OnLive is still a thing.  In August, GamesBeat reported that OnLive went through restructuring that saw its assets sold to another company. It’s still operational, and users can still play games on the service.

For those that don’t remember, OnLive is Netflix for video games. Gamers can stream full console games, like BioShock or Saints Row: The Third, to their PC, tablet, phone, or television without any serious hardware.

For the television, OnLive released a microconsole that can zap the digital platform right to a television. It works surprisingly well, but it the occasional lag is enough to keep it from fully replacing a dedicated gaming system.

Turns out your phone is already a console

MHL CablesMHL cables

Price: $7.65
Release date: Available now
Website: Monoprice.com

The thing about the Ouya and the GameStick is that they’re just focusing on a feature that your Android smartphone is already completely capable of. The Ouya plugs into your television and is compatible with a physical controller. You can do that with a Nexus 4, Samsung Galaxy S III, or an HTC DNA.

MHL cables allow people to connect a phone to a television HDMI input. Then some Android apps allow players to use a PlayStation 3 or Wii controller to interact with games. It’s a cheap and easy solution that basically amounts to the same thing as Ouya.

Of course, Ouya may encourage more developers to produce controller friendly games, but those titles are compatible with standard Android phones.

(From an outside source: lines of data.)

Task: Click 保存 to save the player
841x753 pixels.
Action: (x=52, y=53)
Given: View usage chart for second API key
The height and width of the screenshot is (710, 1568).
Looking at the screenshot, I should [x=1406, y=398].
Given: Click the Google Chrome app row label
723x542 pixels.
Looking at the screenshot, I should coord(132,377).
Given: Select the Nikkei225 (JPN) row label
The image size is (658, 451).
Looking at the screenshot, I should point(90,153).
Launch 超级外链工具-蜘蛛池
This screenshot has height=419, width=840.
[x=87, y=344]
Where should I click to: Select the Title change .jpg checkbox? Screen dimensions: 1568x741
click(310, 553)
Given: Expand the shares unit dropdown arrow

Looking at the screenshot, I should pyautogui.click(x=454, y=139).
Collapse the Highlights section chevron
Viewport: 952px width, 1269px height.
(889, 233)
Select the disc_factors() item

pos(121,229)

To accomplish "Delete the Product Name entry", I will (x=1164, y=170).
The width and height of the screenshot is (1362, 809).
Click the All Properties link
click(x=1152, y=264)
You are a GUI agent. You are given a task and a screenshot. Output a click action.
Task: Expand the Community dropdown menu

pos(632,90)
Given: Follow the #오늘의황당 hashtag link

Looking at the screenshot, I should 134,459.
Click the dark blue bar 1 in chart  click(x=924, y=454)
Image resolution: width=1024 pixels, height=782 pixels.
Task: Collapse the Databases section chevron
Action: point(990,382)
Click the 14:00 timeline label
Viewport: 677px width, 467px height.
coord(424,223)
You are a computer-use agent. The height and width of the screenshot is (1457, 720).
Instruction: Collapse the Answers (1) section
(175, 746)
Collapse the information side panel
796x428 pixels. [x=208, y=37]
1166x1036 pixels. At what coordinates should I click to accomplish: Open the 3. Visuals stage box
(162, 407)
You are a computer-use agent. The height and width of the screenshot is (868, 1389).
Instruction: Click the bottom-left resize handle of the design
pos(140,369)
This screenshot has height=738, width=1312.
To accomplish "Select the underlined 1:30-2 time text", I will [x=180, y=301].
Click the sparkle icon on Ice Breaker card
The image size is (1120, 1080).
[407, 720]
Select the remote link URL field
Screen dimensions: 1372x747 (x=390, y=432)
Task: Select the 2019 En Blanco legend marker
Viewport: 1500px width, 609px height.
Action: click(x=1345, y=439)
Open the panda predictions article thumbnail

atlascontrollerGreen Throttle Atlas Controller

Price: $44.95
Release date: Early spring 2013
Website: Store.GreenThrottle.com

Green Throttle takes the idea of MHL cables a step further. The company designed its Atlas controller to work with Android phones. It sells the controllers in bundles with the cables required to connect your smartphone to the television.

Green Throttle wants players to use their phones as a console and they want them to use the Atlas to interact with it. The company has its own proprietary digital-download store similar to Ouya and GameStick. With this device, your phone truly is almost no different from either of those dedicated consoles, and it is probably more powerful than at least the GameStick.